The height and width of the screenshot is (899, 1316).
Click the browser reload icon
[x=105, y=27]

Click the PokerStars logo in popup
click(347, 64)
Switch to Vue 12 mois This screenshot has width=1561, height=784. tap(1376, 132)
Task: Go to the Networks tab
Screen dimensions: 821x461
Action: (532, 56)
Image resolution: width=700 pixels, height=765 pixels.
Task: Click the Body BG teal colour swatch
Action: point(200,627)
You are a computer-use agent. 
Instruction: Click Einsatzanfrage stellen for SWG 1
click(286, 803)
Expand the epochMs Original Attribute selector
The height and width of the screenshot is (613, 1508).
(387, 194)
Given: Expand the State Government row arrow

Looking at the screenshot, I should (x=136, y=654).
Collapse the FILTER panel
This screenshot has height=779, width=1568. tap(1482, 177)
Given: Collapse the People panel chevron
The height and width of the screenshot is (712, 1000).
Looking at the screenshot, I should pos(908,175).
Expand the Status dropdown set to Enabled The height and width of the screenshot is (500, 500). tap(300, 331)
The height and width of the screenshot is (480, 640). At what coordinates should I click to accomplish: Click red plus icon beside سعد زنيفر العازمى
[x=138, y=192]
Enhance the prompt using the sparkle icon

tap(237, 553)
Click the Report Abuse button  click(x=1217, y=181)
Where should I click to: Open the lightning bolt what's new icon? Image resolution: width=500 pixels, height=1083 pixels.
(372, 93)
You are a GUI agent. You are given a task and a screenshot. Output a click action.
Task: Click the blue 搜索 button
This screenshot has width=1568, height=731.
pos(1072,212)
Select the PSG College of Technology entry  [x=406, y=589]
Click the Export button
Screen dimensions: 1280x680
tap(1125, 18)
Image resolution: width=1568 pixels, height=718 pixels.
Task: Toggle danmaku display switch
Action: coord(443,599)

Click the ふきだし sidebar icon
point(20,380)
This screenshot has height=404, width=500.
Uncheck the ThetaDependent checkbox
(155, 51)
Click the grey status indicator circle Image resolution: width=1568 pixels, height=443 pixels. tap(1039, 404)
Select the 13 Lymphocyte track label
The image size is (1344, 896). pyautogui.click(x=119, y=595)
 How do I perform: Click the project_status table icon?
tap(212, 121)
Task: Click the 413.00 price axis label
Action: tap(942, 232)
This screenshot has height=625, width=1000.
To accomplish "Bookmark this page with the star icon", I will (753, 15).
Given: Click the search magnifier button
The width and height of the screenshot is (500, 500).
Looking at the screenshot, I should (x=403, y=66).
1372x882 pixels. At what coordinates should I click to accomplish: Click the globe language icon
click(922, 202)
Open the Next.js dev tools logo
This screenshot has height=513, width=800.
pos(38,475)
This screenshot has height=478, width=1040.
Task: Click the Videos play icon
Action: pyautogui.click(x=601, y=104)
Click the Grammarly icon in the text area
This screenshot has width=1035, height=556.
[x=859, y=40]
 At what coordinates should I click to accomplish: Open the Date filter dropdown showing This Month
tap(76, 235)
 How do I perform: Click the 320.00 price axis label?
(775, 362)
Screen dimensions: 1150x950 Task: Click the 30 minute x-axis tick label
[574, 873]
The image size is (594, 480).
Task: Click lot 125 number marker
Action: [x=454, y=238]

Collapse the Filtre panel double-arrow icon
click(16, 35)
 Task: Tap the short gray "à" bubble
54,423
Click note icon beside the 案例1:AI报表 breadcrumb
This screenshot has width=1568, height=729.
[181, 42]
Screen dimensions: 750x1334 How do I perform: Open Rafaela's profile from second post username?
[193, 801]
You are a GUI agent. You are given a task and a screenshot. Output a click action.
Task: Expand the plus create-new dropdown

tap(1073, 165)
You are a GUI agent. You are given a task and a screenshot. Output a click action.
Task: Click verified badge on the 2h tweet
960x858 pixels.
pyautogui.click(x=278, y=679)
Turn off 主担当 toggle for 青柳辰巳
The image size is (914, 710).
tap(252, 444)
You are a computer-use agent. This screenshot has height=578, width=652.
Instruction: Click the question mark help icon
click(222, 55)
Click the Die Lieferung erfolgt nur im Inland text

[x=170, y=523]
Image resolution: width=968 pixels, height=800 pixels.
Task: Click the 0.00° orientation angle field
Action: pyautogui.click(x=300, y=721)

═══

• _Problem statement_
Count the lines of the data above that contain the word "resolution", treating case as significant, and give only the number.

• _Exercise output_
5